Parce que l’étude ne concerne que deux personnes, les résultats ne sont pas susceptibles d’être largement applicables à d’autres astronautes. Mais la NASA espère utiliser ces informations pour orienter les futures études sur la santé des astronautes, notamment les expériences prévues qui consisteraient à envoyer trois groupes de dix astronautes dans l’espace à des intervalles d’un an, six mois et deux à trois mois, respectivement.

L’agence travaille également à ramener des astronautes sur la surface de la Lune d’ici 2024, un objectif annoncé le mois dernier par l’administration du président Donald Trump.

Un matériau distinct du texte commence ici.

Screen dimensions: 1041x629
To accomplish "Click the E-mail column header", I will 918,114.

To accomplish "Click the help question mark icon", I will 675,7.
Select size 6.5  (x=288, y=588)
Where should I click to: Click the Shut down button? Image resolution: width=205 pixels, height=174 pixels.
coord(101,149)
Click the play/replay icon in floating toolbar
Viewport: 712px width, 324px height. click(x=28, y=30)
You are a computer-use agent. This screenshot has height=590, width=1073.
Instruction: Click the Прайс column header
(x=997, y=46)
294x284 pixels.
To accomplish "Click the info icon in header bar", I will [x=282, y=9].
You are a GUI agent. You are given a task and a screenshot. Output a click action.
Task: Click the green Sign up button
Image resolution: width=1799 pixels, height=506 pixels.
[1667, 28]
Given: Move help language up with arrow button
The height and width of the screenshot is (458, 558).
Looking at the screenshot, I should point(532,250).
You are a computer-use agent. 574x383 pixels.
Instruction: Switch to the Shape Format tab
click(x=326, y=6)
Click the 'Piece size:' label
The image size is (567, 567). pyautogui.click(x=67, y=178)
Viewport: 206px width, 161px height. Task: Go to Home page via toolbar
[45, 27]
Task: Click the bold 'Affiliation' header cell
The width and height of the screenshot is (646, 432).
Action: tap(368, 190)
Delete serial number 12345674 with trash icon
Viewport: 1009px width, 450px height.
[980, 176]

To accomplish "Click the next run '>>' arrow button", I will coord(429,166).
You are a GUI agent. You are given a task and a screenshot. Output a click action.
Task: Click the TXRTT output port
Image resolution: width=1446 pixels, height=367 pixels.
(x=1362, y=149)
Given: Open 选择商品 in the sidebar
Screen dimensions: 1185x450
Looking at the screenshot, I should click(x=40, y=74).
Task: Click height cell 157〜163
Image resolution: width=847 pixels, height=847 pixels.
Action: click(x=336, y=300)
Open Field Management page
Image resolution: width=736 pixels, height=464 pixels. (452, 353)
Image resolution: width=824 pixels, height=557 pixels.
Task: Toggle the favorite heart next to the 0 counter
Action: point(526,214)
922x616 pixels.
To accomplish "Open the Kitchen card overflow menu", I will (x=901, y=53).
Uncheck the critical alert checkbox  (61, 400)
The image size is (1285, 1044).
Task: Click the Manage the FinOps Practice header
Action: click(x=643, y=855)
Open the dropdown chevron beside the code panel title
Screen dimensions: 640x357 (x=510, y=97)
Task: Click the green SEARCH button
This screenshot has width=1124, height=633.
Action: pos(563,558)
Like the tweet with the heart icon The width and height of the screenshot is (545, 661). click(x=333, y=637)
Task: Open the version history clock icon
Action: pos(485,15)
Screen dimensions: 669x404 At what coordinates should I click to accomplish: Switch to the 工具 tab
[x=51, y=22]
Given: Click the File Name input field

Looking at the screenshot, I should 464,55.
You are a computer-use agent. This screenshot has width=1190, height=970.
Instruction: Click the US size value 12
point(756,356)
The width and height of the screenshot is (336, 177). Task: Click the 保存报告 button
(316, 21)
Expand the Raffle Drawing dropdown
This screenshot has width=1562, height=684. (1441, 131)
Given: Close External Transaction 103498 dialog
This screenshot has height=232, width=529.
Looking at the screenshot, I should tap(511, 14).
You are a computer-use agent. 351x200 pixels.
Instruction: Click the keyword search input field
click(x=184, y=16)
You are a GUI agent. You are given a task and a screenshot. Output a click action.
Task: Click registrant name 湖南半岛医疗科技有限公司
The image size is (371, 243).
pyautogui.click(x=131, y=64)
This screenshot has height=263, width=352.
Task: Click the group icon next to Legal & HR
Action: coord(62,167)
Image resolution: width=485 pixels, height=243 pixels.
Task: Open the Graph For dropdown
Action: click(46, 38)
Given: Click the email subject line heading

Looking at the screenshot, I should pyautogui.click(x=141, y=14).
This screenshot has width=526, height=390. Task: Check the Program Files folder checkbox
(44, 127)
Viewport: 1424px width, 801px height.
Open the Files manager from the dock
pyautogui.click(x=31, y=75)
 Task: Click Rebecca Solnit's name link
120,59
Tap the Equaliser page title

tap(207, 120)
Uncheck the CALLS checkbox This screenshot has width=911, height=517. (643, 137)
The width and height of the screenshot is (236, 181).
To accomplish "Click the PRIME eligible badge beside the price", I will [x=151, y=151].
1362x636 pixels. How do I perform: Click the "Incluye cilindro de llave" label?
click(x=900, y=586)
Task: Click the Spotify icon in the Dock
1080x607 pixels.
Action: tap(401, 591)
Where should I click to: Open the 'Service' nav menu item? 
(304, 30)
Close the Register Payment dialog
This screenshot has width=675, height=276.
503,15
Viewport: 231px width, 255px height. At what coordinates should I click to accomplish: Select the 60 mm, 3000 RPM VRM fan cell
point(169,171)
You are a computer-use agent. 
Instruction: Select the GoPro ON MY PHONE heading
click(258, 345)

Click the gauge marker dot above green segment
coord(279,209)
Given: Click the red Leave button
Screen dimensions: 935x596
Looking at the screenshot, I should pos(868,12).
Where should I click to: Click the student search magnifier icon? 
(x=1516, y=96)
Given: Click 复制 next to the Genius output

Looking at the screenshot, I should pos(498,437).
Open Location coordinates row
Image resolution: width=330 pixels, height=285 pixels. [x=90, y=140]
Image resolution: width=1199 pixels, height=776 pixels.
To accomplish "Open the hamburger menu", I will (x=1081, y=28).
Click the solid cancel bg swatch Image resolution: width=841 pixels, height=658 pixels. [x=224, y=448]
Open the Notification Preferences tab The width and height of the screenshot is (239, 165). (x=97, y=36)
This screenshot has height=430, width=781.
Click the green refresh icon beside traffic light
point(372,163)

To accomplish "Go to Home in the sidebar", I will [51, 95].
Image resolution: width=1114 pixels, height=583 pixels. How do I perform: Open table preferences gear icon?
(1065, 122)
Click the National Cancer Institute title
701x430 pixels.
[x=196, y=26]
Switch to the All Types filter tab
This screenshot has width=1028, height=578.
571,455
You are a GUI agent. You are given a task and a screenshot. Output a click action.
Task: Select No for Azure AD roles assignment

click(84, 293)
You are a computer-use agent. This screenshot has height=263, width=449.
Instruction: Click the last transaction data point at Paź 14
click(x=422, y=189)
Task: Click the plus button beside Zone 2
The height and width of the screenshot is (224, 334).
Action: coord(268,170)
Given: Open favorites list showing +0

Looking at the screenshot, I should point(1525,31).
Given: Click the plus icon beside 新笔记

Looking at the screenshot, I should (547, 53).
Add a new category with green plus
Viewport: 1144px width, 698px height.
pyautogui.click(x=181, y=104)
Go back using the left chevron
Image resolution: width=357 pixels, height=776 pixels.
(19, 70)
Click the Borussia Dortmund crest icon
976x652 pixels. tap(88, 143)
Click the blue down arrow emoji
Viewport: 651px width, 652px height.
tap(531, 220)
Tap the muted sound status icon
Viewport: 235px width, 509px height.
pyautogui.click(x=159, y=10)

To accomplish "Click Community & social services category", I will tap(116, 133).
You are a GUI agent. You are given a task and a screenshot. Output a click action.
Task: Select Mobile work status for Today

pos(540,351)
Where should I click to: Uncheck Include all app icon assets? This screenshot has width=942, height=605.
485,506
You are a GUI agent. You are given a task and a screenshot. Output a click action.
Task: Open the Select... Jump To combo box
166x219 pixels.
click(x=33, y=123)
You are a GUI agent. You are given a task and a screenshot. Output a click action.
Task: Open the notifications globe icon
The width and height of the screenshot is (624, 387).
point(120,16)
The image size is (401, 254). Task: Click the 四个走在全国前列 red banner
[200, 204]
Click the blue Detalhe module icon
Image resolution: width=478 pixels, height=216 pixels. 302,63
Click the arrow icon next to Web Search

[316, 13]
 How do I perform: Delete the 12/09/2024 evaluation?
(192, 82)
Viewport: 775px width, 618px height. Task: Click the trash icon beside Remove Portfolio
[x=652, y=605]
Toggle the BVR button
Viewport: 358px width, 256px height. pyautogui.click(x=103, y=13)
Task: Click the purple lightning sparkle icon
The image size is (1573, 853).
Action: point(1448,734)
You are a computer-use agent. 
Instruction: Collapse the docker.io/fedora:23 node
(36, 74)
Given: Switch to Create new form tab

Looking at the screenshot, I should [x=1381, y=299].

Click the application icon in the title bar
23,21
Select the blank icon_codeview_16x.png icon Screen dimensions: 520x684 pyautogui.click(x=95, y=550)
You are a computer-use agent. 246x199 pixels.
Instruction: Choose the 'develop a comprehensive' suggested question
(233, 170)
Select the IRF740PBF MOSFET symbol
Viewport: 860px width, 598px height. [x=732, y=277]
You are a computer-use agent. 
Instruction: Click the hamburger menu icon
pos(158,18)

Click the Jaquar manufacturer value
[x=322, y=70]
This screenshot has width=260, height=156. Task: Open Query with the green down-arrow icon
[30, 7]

Comprendre comment le corps humain réagit aux vols spatiaux sur le long terme sera crucial pour garder ces astronautes en bonne santé.

« La volonté de l’administration d’aller de l’avant a mis un peu plus d’urgence dans le programme de base des sciences de la vie pour essayer de comprendre ces choses aussi rapidement que possible », explique Stuart Lee, qui étudie la physiologie des astronautes à la société contractante KBRwyle à Houston, au Texas.

Expérience naturelle

Depuis des décennies, les chercheurs étudient comment l’environnement spatial à faible gravité et à haut rayonnement affecte le corps humain. Avec Scott et Mark Kelly, la NASA a eu une chance sans précédent de comparer deux personnes qui partagent presque la même information génétique et des expériences de vie similaires. Scott a volé pendant 340 jours consécutifs à bord de la station spatiale internationale au cours de l’étude et a passé 520 jours dans l’espace au cours de sa vie. Mark a volé dans l’espace pendant 54 jours, répartis sur quatre vols de navette spatiale relativement courts.

Pendant 25 mois, dix équipes de recherche ont soumis les jumeaux à une batterie de tests, notamment des prélèvements de sang, d’urine et de matières fécales avant, pendant et après le vol spatial. « L’étude sur les jumeaux est la vision la plus complète que nous ayons jamais eue de la réponse du corps humain aux vols spatiaux », explique Susan Bailey, biologiste spécialiste du cancer des radiations à l’université d’État du Colorado à Fort Collins. Mark mangeait, buvait et faisait ce qu’il voulait, alors que Scott était soumis à un régime alimentaire et à un programme d’exercices stricts à bord de la station spatiale.

Le corps de Scott a connu un certain nombre de changements qui se sont pour la plupart inversés une fois qu’il est revenu sur Terre. Ils comprenaient des altérations des marqueurs génétiques liés au stress, peut-être en raison du changement d’environnement, explique Andrew Feinberg, généticien à la faculté de médecine de l’université Johns Hopkins à Baltimore, dans le Maryland.

Des changements subtils

Un changement génétique qui a largement persisté six mois après le retour de Scott sur Terre a affecté ses chromosomes. Certaines parties d’entre eux se sont inversées, ou retournées bout à bout. Cela entraîne des dommages à l’ADN et pourrait être lié aux fortes quantités de radiations qu’il a subies pendant son séjour dans l’espace.

Plusieurs des capuchons situés aux extrémités des chromosomes de Scott, appelés télomères, se sont aussi mystérieusement allongés pendant le vol spatial, explique Bailey. C’est le contraire de ce qu’elle avait prévu, car les télomères raccourcissent avec l’âge, et les vols spatiaux stressent le corps de la même manière que le vieillissement. Les télomères de Scott ont raccourci dans les 48 heures qui ont suivi son retour sur Terre et sont pour la plupart revenus à leur longueur d’avant le vol, bien qu’il ait plus de télomères courts qu’avant le vol. Cela pourrait augmenter son risque de maladie cardiovasculaire ou de certains types de cancer, selon Bailey.

Les Kelly sont tous deux retraités de la NASA. Scott a écrit et parlé de son séjour dans l’espace. Mark est en course pour représenter l’Arizona au Sénat américain, lors d’une élection qui aura lieu l’année prochaine.

Les Kellys sont tous deux retraités de la NASA.